(Dataset items)
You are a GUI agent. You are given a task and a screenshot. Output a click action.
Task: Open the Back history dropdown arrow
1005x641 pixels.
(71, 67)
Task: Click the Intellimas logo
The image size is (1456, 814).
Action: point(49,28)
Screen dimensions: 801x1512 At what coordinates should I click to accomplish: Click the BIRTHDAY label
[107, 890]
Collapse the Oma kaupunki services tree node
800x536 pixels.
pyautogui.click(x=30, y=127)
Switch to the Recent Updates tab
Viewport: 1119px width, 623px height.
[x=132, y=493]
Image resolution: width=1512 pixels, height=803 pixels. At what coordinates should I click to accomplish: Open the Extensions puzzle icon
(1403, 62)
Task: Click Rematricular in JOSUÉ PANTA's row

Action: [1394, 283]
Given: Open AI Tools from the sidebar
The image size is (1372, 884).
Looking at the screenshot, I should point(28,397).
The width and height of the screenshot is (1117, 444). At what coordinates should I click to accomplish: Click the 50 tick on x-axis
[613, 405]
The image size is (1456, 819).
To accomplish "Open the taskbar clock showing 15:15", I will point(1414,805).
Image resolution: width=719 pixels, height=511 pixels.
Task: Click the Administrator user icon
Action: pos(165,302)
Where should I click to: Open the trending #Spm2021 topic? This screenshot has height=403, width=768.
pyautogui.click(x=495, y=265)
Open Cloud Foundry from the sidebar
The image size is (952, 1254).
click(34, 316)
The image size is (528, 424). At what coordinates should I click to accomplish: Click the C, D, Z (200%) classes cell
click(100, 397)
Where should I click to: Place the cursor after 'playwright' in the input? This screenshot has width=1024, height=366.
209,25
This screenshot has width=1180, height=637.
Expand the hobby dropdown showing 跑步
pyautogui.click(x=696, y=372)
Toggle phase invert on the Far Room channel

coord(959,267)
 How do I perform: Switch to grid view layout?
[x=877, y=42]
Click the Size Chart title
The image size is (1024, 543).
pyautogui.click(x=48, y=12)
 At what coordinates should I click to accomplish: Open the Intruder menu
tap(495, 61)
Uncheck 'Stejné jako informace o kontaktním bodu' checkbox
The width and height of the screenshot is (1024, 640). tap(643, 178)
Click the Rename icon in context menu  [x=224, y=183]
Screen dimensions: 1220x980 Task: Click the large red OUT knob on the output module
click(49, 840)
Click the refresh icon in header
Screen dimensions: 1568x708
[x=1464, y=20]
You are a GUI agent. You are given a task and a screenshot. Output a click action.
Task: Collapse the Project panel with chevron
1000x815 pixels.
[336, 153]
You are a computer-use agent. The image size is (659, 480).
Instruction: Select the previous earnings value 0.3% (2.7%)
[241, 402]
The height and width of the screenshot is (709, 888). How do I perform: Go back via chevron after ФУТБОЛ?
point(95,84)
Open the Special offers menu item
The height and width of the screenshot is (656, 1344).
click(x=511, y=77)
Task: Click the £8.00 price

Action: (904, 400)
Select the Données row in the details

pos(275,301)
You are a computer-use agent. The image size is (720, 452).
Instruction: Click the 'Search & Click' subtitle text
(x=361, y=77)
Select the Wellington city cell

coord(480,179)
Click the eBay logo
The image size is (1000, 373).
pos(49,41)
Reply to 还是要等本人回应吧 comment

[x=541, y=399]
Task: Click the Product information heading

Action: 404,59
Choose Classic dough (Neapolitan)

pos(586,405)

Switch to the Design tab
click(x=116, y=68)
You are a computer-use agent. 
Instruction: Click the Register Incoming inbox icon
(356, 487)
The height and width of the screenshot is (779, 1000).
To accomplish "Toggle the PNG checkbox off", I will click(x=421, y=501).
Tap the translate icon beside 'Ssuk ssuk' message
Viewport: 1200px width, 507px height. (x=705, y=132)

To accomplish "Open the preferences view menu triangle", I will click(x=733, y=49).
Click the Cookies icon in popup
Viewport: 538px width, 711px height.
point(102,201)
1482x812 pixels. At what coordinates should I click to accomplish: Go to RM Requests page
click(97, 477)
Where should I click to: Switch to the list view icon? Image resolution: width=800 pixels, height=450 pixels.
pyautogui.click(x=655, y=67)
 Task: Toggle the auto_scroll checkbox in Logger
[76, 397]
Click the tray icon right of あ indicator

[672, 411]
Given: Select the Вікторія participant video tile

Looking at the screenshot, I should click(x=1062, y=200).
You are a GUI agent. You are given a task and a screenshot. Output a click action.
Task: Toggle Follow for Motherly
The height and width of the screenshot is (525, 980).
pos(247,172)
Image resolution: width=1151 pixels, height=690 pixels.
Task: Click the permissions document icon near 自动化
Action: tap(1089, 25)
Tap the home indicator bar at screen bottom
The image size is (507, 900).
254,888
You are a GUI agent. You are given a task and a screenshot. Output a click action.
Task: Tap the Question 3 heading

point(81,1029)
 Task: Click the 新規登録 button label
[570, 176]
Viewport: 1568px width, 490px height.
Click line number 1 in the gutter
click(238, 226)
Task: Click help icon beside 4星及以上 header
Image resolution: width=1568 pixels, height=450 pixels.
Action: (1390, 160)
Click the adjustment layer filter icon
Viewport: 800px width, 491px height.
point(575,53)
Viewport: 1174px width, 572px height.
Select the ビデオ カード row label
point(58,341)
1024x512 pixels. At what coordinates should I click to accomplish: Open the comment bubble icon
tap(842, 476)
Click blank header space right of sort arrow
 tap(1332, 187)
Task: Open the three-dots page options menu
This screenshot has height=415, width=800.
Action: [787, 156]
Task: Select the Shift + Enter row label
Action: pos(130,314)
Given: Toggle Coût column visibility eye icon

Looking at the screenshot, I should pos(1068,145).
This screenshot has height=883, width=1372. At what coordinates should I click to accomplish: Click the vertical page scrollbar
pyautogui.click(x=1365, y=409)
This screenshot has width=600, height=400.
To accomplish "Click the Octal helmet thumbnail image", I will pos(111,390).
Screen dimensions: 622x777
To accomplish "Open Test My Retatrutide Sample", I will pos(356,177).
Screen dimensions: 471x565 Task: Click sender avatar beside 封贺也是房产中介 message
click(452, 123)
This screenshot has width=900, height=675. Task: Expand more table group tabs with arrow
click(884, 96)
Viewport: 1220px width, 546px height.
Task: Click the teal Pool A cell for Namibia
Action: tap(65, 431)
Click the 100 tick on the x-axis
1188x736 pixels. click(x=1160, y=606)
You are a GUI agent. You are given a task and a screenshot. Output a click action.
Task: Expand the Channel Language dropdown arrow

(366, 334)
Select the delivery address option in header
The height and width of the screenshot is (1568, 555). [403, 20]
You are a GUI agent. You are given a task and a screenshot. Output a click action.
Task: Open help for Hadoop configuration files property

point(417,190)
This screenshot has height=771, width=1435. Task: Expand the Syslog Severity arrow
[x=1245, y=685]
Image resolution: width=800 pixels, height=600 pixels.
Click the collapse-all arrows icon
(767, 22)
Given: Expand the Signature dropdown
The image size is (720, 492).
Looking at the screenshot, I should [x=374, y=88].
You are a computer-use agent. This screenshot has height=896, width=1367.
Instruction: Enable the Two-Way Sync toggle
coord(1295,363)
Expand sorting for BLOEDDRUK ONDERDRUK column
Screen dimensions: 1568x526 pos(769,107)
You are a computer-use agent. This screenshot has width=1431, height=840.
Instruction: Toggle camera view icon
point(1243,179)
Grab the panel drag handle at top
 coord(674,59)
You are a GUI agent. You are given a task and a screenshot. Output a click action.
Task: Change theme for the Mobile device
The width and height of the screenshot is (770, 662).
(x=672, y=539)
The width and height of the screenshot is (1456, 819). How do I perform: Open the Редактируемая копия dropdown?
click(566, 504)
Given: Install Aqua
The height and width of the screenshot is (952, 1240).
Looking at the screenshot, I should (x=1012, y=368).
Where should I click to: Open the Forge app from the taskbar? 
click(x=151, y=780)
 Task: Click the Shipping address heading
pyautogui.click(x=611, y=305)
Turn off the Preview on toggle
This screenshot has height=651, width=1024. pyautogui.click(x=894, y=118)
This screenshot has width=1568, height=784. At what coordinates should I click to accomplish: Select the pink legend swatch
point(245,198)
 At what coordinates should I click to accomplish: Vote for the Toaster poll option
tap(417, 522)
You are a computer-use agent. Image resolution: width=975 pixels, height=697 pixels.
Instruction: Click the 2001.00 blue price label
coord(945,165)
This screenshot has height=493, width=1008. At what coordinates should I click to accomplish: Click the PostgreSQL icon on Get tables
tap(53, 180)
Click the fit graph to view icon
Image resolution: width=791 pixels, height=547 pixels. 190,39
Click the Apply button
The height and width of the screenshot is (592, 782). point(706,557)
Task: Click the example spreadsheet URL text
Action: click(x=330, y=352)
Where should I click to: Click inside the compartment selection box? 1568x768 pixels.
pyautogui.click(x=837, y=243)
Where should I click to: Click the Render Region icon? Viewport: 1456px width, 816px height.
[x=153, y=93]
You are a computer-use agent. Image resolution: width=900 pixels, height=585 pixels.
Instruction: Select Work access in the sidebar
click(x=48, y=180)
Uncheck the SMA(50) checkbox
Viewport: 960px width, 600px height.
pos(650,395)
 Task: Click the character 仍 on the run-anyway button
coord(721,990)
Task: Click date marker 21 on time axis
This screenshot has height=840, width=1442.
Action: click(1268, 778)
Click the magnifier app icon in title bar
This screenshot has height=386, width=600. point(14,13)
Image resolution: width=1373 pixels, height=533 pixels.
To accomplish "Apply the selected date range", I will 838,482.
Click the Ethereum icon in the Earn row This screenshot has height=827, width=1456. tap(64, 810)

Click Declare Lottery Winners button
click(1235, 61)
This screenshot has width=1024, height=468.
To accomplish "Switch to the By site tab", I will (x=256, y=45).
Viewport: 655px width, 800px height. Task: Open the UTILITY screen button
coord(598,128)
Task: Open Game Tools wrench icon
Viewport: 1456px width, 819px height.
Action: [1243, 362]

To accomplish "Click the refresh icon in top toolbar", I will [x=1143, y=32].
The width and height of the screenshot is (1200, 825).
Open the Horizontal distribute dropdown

### INSTRUCTIONS FOR THE TASK
Scale the records from the line with "Viewport: 1174px width, 572px height." up to and including the line with "tap(1332, 187)" by 0.5, giving all of those lines again, requests included. Multiply only the coordinates in the answers by 0.5 and round each to a whole number, with halves rounded up.

### RESPONSE TO THE EXERCISE
Viewport: 1174px width, 572px height.
Select the ビデオ カード row label
point(29,171)
1024x512 pixels. At what coordinates should I click to accomplish: Open the comment bubble icon
tap(421, 238)
Click blank header space right of sort arrow
 tap(666, 94)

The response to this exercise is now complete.